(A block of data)
──────────────────────────────

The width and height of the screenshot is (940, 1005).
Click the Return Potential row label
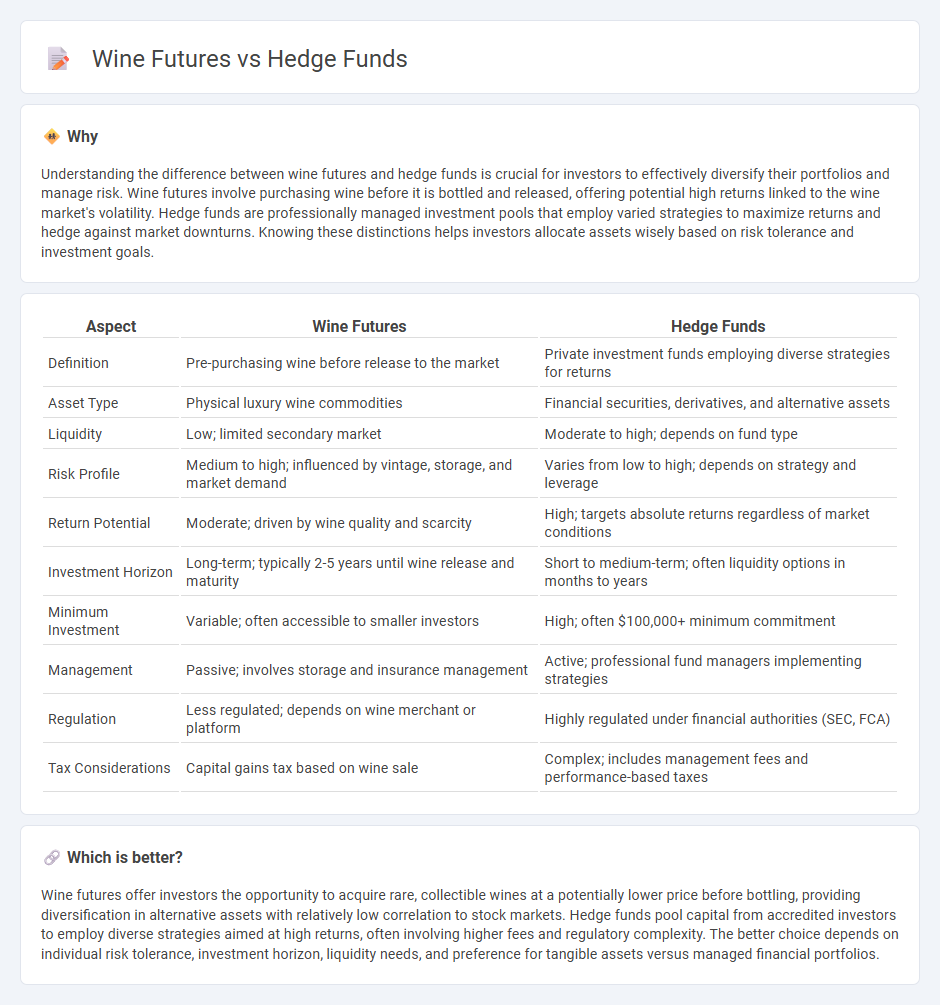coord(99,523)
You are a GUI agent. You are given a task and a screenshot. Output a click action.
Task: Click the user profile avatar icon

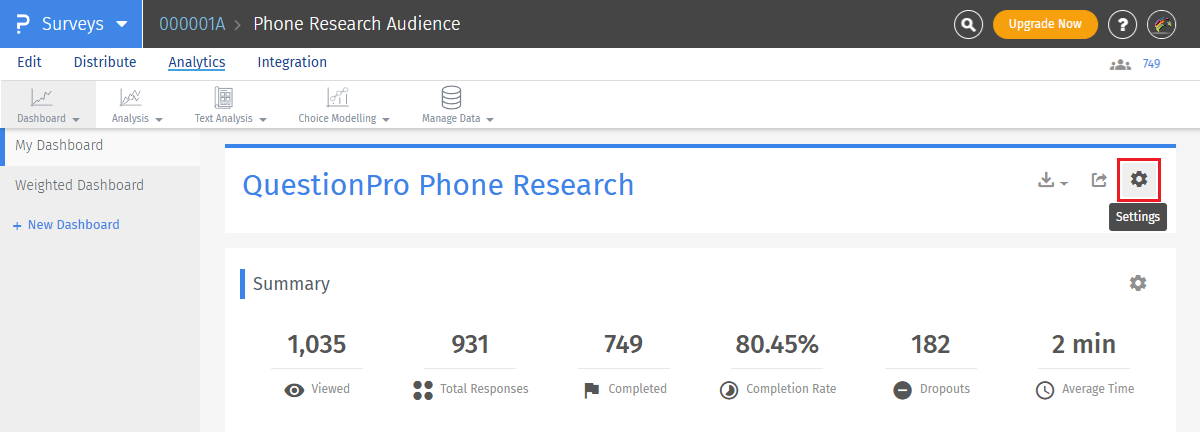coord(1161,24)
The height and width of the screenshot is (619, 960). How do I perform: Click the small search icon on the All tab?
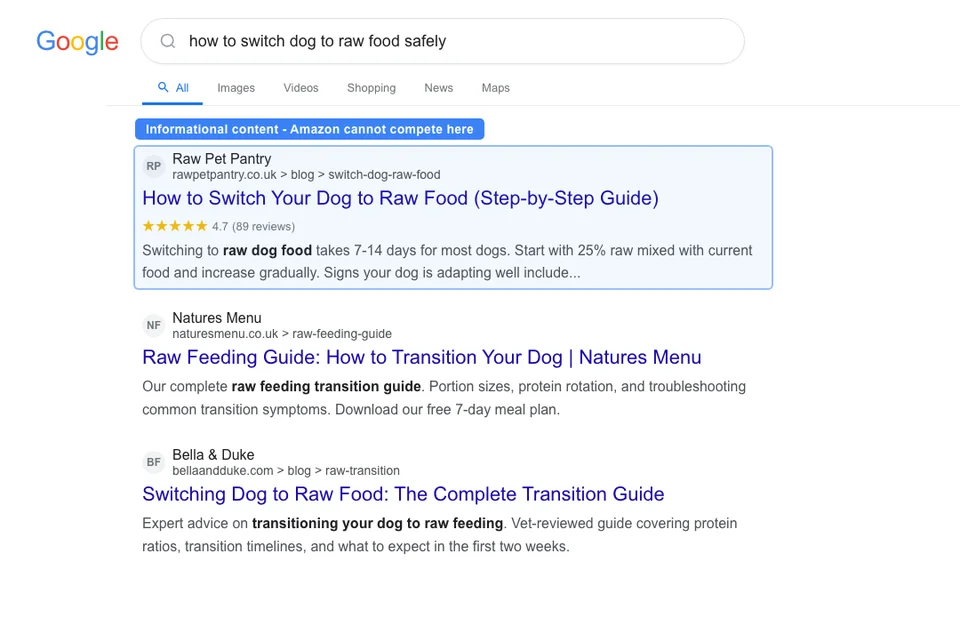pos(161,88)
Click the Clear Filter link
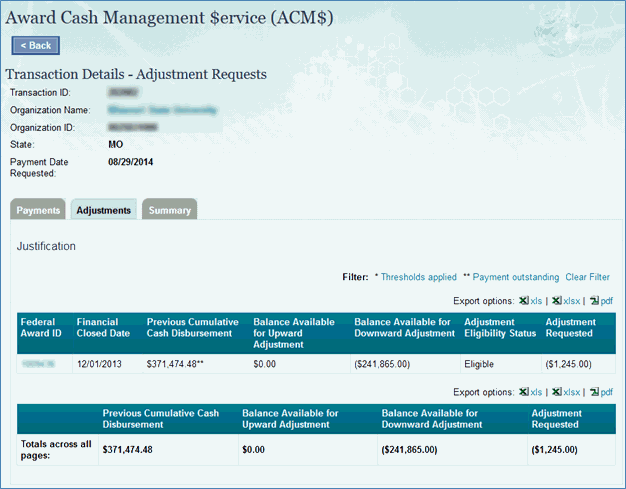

──────────────────────────────

Copy out every line of the listing above word for word, leaving out the pictures.

[FINISHED ANSWER]
The width and height of the screenshot is (940, 1005).
Click the Return Potential row label
coord(99,523)
You are a GUI agent. You are given a task and a screenshot. Output a click action.
Task: Click the user profile avatar icon

coord(1161,24)
The height and width of the screenshot is (619, 960). How do I perform: Click the small search icon on the All tab?
pos(161,88)
Click the Clear Filter link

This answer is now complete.